What Is OpenMetadata? The Open-Source Metadata Platform Explained
OpenMetadata is an open-source platform for cataloging, discovering, and governing data. It collects metadata from across your data stack into a single graph, so teams can find datasets, read their definitions, see who owns them, and trace how they connect. It is released under the permissive Apache 2.0 license, which means the software itself is free to download and self-host.
The project was open-sourced in 2021 by a team that had built metadata systems at Uber (internally known as uMetadata and Databook). Today it is one of the most widely adopted open-source data catalog projects, with an active community and more than 120 connectors to warehouses, databases, dashboards, and pipelines.
OpenMetadata is a free, open-source (Apache 2.0) metadata platform for data cataloging, discovery, lineage, and governance. It unifies technical, operational, quality, and governance metadata into one graph, with 120-plus connectors and an API-first, schema-driven design. The software is free to self-host, but running it in production means owning the infrastructure, upgrades, and engineering. A managed option, Collate, is offered by the company behind the project. See OpenMetadata pricing for the full cost picture.
What Is OpenMetadata?
OpenMetadata is best understood as a central place where the metadata about your data lives. Instead of definitions, ownership, and lineage being scattered across spreadsheets, wiki pages, and individual tools, OpenMetadata pulls them into one searchable graph that both technical and business users can browse.

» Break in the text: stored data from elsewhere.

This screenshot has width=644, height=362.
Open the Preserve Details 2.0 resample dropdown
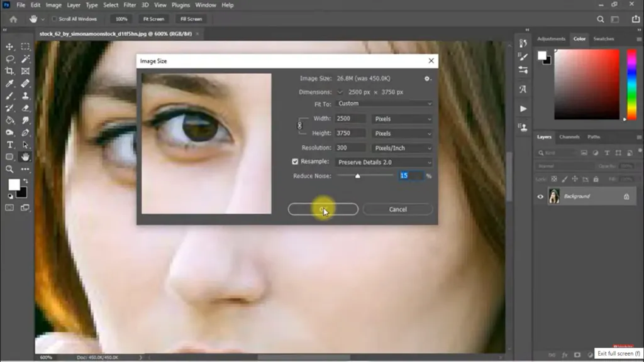pos(384,162)
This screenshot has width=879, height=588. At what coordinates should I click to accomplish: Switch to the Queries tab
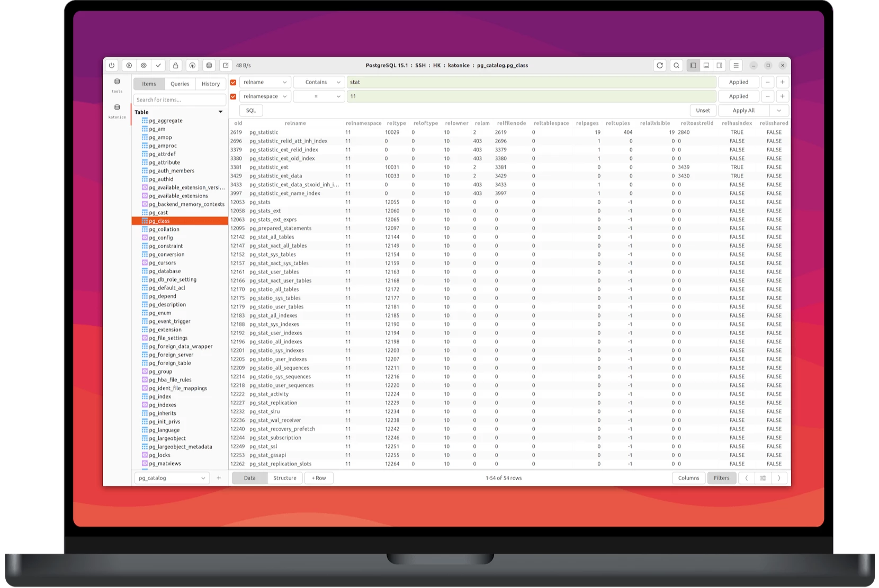point(180,84)
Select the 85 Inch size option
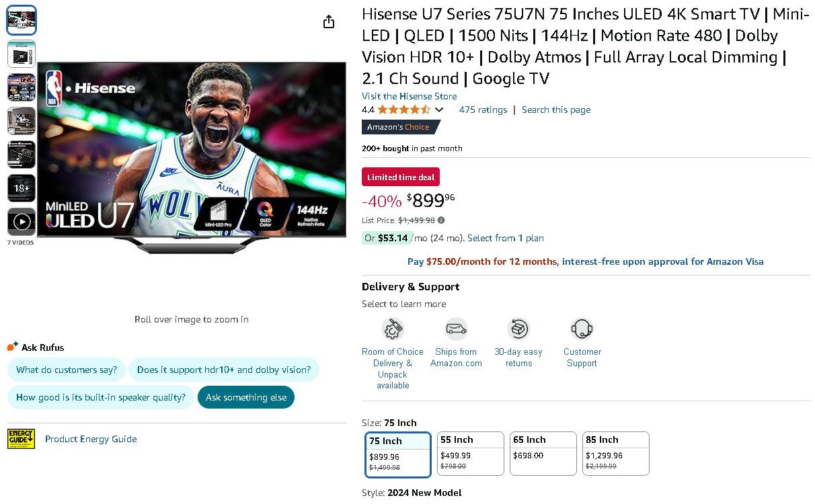The width and height of the screenshot is (815, 504). pos(615,453)
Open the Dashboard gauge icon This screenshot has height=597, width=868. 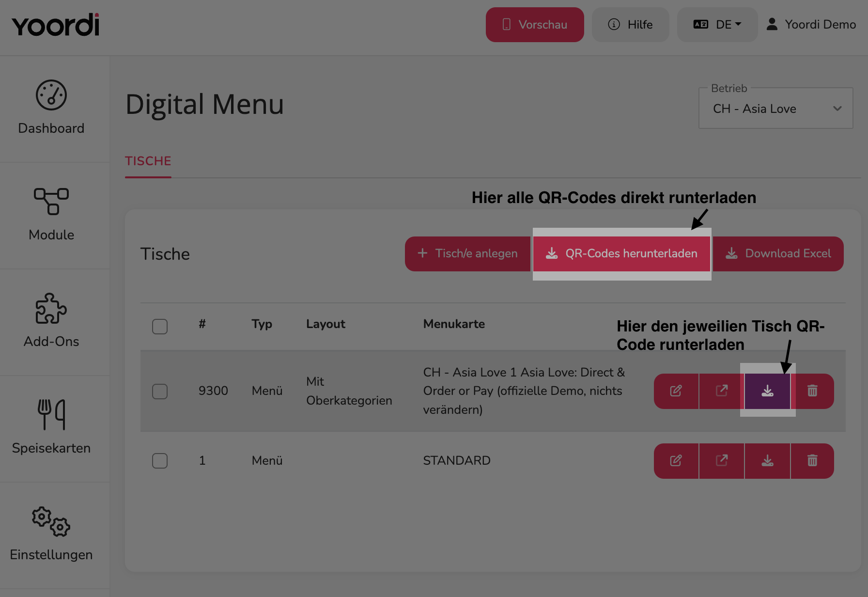click(51, 95)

It sits in the same category as commercial data catalogs, but takes an open-source, API-first approach. Every metadata entity (a table, a column, a dashboard, a pipeline, an owner) is defined by a published JSON schema, and everything the user interface does is also available through the API. That design makes the platform extensible: teams can add custom properties, model new entity types, and integrate metadata operations into their own systems.
The platform spans the core functions you would expect from a modern catalog: search and discovery, a business glossary, classification and tagging, column-level lineage, data quality tests, and collaboration features like ownership, descriptions, and announcements.
Architecture: How OpenMetadata Works
OpenMetadata runs on a relatively compact architecture with a small number of moving parts. Four components do the work:
- Metadata server (API). A Java-based backend that stores and serves metadata through a schema-first REST API. This is the heart of the system.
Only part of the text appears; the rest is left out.